Institutions like the Election Commission, CAG, Planning Commissions – all of them have stood the test of time and have sustained India into a state where people can today look back with pride.

It’s fashionable these days to throw all faults of history at Nehru’s gate; I wonder how prudent it is to still blame him for his purported faults but not even stopping to acknowledge his immense contributions.

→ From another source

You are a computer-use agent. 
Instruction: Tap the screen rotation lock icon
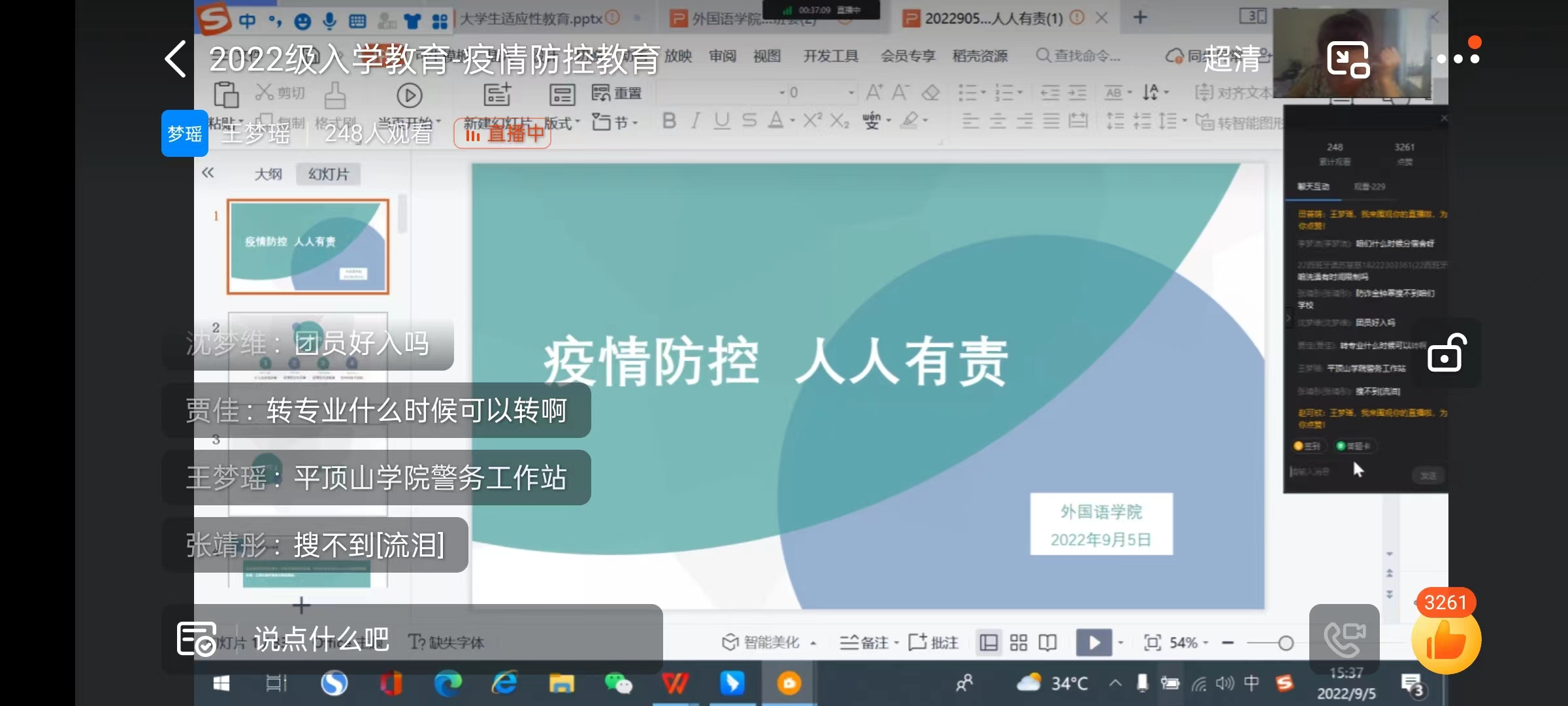(x=1446, y=354)
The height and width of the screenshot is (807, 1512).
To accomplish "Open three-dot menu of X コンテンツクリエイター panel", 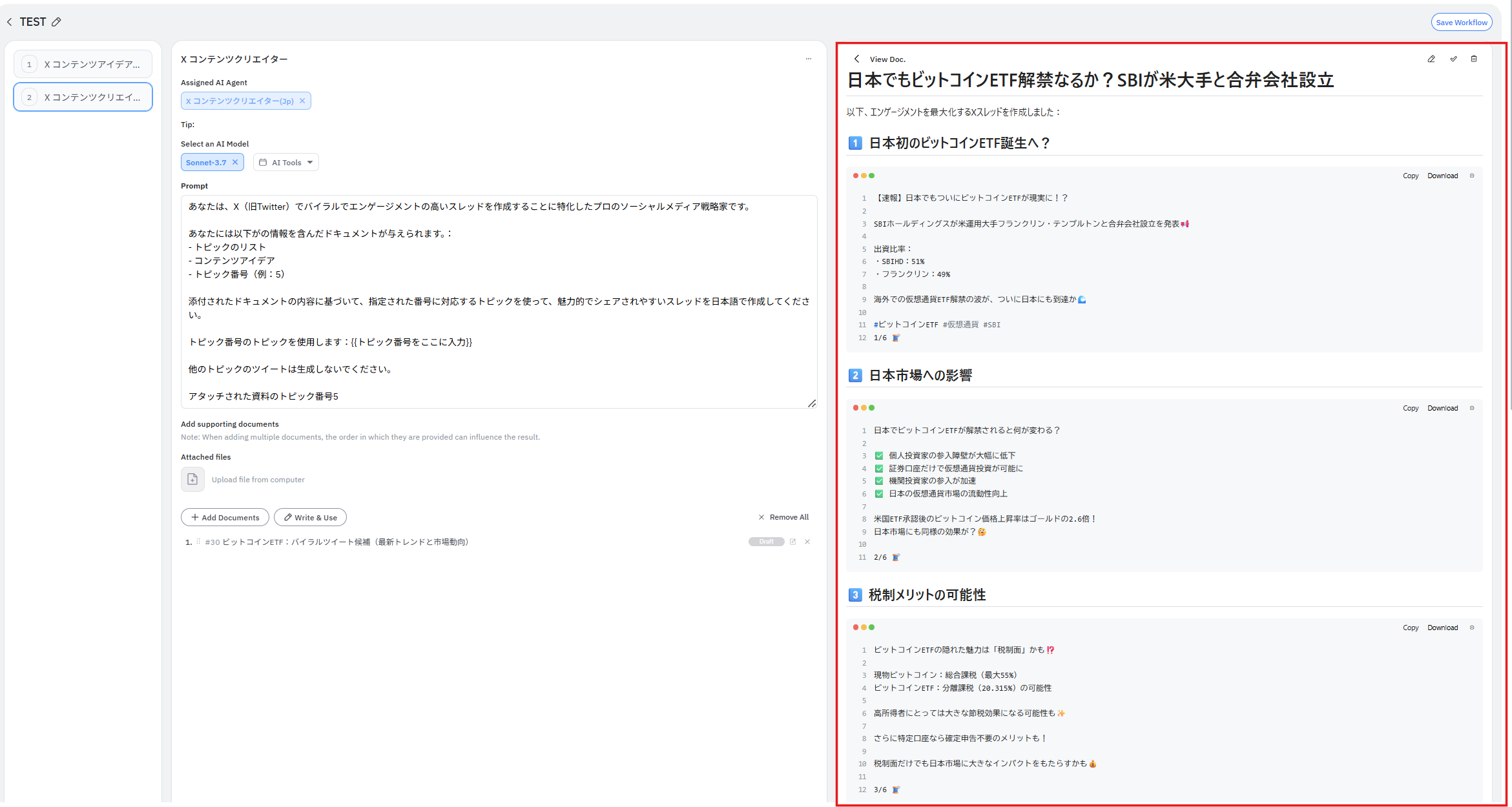I will click(808, 59).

Lacs of people died in the partition violence of 1947; while blaming him for the violence, do we realise what would have happened if the violence had spread to other parts of India? How many would have died? Nehru ensured that refugees were treated honourably and settled all across India. Muslims who migrated from India into Pakistan are still treated as ‘Mohajirs’, live in ghettos are even now not a part of the mainstream Pakistan society. On the other hand see how seamlessly the migrants from that part were integrated into India. The building blocks of residential blocks spread out across India were put in place, unlike Pakistan where all refugees were allowed to wander into one city i.e. Karachi. In 1947-48, Muslim versus Sikh/Hindu hatred was at its peak on partition. Within two to three years of taking power, the hatred had died down and there was harmony in the country. Nehru was like a balm, like a medicine over the wounds, so much so that by the time he left power, India was already well known as an inclusive secular nation. Nehru had proven Jinnah wrong, the two nation theory had been proven wrong.

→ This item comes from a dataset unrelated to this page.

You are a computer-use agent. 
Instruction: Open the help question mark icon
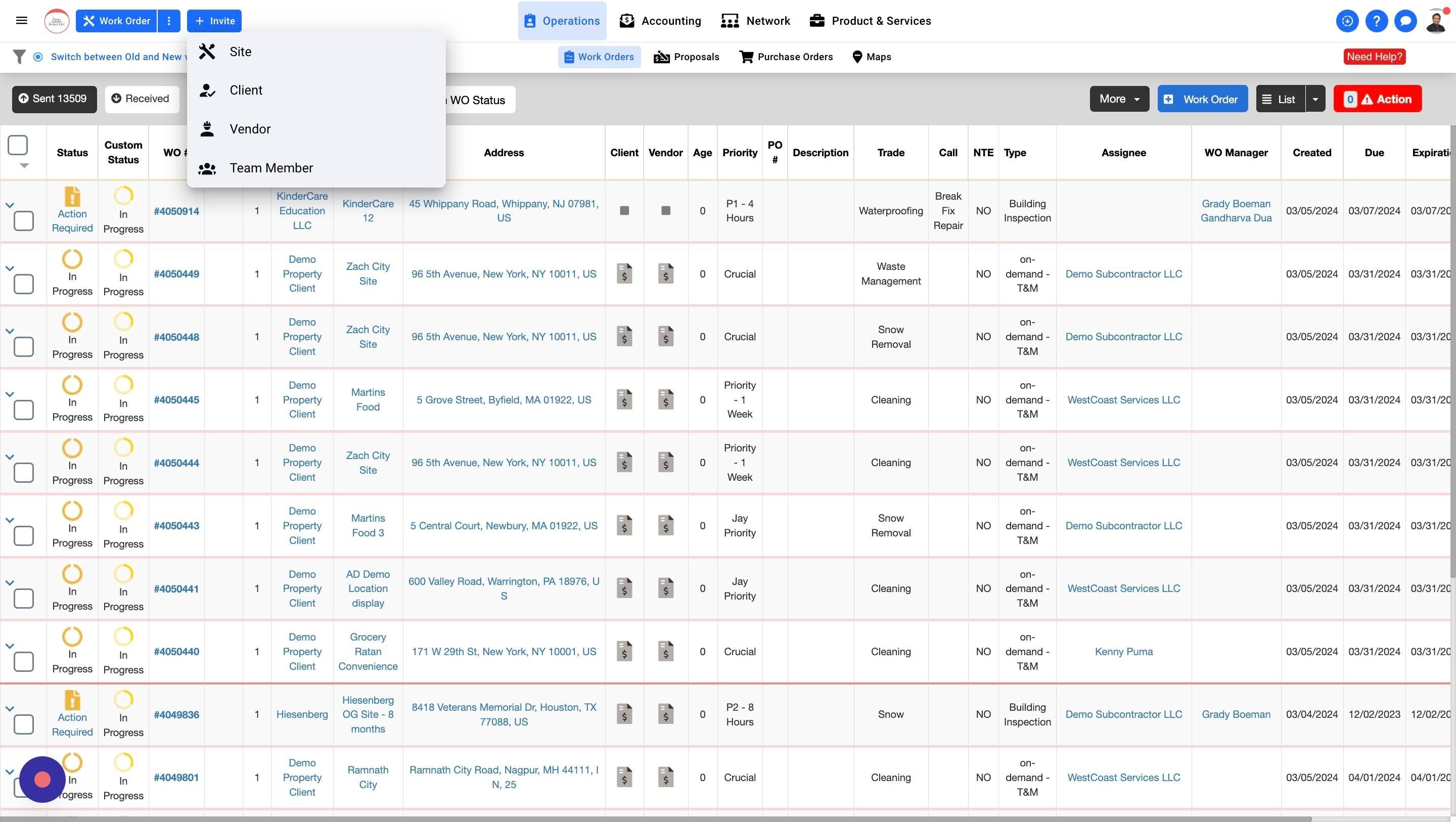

When British left, India still did not have a Constitution. Nehru brought his rival – B. R. Amebedkar as head of the Drafting Committee. He himself led the team in the Constituent Assembly and was an enthusiastic steward of debates in the Assembly and in many ways was the final arbiter in the way the Constitution shaped up. Ambedkar by himself couldn’t have achieved anything, since he did not have political support and the numbers on his own. It was the leadership of Nehru that steered through the Constitution through the intricate voting process in the Constituent Assembly, it was his leadership that let Ambedkar have the credit. Again, we must understand that if things would have gone wrong, there would have been NO constitution. Pakistan was able to get the first draft of it’s half baked constitution enforced only in 1956, a second constitution in 1962 and yet another one in 1970 and 1972. They were able to put a Constitution into force only by 1973, by which time India was already a well established democracy. The liberal ethos of the new country was initiated by Nehru, will all sections of the society being given equitable share in the power. Federal spirit of India with a strong Centre was developed, the basic framework including the letter as well as spirit of the Constitution were established through conventions and precedences, somethings which are still followed to this day. Army was kept firmly in the barracks – Pakistan’s army was carved out of the Indian army, its officers and jawans had been trained in the same academies as that of India. Yet, Pakistan had a power vacuum which was quickly filled by their army by 1948 itself.

As people today throw stones at Nehru’s legacy, they don’t realise that they are standing on the shoulders of that giant of a man. He had his faults but we must realise that he put the first building blocks of the foundation for a superpower of the future. Alright, he put a few blocks like Kashmir wrong in the foundation, but the strength of the nation today is test of the robustness of his work.

The current generation need not pay homage to him; but least we can do is try to understand the beauty of his legacy, before we totally destroy it. Fifty five years after his death, if we still can’t solve some legacy issues, it just shows that those issues were too big to begin with and that man needed more time which death didnt offer to him as he died on today’s date.